I am particulary interested in the following rank 4 isotrpoic tensor $$ \mathcal{E}_{i,j,k,l} = \delta_{i,k}\delta_{j,l}, \qquad i,k=1,...,m, \quad j,l = 1,...,n $$ (I know there is a more general form of this tensor, see this question) and how it multiplies with matrices.

Let $\mathcal{A}, \mathcal{E} \in \mathbb{C}^{m \times n \times m \times n}$ and $X, Y, A, B \in \mathbb{C}^{m \times n}$ what are:

  • $\mathcal{A} X = ?$
  • $X \mathcal{A} Y^H = ?$
  • $\mathcal{A} : X = ?$
  • $\mathcal{A}^T = ?$ and $\mathcal{E}^T$? (if they are defined)

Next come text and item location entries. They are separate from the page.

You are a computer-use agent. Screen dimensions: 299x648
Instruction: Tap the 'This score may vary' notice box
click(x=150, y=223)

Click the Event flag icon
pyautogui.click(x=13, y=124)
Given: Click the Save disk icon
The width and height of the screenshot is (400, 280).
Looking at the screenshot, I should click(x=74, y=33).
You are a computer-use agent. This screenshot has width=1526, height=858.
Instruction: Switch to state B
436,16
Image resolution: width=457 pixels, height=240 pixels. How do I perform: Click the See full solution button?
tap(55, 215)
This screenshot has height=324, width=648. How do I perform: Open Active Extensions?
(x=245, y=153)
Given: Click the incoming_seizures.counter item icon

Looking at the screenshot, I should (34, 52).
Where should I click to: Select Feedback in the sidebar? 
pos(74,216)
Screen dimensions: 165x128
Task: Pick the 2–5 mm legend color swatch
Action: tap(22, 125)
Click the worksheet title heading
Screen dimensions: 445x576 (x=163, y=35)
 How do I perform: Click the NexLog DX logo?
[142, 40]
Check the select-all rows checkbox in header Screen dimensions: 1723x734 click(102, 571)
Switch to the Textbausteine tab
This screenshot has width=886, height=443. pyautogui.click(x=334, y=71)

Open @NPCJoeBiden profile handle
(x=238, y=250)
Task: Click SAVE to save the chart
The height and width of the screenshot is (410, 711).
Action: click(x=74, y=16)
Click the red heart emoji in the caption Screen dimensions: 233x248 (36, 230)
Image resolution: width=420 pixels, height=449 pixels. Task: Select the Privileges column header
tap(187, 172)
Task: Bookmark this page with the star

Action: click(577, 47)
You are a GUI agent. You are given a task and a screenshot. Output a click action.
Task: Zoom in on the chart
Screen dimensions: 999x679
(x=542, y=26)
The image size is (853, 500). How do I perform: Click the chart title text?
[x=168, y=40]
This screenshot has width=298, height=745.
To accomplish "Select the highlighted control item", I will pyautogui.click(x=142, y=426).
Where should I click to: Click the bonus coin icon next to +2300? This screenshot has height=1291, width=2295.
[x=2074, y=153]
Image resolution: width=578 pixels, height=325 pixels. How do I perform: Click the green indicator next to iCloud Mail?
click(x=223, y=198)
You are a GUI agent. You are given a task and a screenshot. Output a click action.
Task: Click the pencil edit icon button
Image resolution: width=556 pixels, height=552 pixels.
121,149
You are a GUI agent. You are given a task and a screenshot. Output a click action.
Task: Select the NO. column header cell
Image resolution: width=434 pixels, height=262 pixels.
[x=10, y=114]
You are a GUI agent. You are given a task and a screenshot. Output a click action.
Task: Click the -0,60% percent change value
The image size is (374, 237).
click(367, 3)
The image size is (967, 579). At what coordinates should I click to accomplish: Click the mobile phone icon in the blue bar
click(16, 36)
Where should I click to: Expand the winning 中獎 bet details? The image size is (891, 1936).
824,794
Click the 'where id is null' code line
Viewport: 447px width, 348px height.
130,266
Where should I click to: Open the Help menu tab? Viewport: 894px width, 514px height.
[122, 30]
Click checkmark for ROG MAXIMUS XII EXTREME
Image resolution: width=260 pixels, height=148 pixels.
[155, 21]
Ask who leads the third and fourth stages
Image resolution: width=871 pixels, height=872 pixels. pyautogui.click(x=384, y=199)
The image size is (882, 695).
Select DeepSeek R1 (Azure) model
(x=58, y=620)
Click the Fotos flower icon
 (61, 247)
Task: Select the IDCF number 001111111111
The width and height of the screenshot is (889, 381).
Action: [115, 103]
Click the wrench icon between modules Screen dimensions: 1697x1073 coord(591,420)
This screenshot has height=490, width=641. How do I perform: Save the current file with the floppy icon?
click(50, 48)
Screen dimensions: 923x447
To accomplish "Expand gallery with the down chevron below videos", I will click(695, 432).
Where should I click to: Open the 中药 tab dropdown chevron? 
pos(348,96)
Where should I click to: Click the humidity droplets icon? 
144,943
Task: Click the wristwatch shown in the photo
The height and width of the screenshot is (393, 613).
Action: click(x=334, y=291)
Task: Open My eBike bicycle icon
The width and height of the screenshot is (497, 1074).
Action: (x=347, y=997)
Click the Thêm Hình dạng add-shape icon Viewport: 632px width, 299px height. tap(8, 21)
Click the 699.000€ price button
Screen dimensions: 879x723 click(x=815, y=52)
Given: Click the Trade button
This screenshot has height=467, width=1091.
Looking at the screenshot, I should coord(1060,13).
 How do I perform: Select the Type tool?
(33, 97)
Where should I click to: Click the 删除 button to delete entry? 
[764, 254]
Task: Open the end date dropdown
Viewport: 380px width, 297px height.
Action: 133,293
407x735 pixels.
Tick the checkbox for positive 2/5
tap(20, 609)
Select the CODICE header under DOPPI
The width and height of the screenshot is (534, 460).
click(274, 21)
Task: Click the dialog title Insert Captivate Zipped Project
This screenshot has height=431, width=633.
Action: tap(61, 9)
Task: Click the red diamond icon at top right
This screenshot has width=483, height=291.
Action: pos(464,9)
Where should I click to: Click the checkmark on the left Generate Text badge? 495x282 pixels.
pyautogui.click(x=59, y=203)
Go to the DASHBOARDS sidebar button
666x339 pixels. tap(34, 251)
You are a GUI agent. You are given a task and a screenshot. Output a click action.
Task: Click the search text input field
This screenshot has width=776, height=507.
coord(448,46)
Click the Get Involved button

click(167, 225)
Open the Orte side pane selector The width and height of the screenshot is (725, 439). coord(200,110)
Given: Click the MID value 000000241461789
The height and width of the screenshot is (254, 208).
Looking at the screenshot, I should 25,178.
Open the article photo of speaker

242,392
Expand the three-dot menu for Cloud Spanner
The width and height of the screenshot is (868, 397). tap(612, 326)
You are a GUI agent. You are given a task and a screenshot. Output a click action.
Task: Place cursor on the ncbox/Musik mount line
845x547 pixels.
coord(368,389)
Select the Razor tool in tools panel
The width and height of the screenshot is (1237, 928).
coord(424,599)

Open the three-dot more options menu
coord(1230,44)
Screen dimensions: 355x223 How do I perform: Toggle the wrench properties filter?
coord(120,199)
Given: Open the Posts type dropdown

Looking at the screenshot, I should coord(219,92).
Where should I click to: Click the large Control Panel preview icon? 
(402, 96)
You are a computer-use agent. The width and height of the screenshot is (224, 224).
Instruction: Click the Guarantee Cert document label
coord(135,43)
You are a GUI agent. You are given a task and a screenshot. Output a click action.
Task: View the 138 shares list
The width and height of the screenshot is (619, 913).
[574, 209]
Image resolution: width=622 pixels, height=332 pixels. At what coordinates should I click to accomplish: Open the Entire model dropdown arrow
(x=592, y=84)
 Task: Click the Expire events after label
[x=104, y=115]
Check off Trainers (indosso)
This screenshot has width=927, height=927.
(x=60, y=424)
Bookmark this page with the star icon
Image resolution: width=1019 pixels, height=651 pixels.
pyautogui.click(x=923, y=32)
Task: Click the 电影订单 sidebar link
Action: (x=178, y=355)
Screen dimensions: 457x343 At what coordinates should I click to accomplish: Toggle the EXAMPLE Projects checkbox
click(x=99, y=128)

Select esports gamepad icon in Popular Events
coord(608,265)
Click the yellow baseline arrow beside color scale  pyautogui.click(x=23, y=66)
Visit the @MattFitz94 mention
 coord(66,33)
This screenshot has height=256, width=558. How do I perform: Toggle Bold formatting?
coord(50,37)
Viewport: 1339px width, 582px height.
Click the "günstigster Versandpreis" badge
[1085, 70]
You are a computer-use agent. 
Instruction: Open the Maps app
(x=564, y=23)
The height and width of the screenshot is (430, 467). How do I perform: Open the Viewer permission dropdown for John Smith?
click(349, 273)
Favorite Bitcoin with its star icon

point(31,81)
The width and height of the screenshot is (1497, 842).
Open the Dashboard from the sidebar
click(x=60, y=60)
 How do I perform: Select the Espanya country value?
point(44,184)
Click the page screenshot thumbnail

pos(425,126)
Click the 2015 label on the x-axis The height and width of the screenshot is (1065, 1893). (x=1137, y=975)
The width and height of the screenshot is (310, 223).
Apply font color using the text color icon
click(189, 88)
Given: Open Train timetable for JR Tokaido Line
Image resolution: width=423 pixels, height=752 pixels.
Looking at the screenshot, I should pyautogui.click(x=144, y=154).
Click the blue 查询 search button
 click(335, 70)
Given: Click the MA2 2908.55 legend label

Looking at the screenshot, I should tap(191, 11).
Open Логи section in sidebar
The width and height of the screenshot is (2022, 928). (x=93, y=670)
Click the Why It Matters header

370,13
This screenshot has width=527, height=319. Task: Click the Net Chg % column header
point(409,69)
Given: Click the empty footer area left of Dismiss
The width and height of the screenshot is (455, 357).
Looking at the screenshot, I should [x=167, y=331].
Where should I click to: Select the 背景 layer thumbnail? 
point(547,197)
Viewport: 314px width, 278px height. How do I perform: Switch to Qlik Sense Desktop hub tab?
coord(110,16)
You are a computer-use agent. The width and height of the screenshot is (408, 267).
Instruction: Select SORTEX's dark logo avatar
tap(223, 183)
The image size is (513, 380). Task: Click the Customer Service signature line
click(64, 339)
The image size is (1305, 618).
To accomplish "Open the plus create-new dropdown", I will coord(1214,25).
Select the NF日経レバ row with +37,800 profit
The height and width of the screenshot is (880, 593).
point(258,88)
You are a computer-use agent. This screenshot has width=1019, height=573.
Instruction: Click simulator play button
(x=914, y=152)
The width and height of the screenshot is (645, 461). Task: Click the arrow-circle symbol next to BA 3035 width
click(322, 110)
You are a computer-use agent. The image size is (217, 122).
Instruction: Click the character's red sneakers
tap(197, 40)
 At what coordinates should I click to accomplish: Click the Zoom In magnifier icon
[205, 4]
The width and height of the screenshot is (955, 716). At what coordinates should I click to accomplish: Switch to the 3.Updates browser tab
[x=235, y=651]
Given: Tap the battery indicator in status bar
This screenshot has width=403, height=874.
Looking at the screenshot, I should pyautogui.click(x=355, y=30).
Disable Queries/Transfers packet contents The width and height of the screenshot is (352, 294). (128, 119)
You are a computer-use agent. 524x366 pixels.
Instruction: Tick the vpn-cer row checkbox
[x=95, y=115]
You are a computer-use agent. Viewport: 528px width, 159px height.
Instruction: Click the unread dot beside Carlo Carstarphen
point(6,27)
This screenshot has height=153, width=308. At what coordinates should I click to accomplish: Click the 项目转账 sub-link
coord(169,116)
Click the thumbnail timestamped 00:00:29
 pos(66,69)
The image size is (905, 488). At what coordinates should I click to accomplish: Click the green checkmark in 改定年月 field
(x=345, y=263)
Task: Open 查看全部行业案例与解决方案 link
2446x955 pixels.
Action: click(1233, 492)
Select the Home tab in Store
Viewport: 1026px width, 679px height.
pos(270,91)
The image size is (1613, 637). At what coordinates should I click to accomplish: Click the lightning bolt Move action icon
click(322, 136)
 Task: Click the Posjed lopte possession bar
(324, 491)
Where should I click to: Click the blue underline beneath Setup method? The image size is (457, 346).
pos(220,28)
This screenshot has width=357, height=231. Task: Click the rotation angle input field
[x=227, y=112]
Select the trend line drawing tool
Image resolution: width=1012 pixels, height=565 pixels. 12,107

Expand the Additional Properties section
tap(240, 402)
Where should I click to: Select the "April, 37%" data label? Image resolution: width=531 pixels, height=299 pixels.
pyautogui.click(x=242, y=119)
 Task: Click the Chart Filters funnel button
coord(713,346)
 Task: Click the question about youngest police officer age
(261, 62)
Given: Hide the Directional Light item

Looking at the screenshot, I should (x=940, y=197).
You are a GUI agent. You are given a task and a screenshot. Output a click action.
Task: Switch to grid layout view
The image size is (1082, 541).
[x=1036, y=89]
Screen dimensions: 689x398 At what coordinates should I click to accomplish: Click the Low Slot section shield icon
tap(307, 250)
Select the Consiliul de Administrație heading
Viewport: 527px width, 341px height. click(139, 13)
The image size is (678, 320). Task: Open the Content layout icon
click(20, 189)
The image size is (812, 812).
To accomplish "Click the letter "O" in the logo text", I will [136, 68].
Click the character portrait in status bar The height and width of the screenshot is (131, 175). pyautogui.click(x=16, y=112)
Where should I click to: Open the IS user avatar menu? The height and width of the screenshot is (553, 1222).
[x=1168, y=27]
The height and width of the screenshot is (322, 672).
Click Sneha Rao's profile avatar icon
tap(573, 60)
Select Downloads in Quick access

How they are defined, what tensor are they (e.g. what is their rank) and how they are calculated by components?

In particular, to prove:

  • $ X = \mathcal{E} : X = X : \mathcal{E}$
  • $ A X B = A \mathcal{E} B^H : X$

I would like to see definition both in general and by components (e.g. $(M \cdot P)_{ij} = \sum_k M_{ik} P_{kj}$).

This is related to this question: Differentiating a column with respect to a matrix but I think it is worth a specific question since this is quite general and can be useful to other tensor students.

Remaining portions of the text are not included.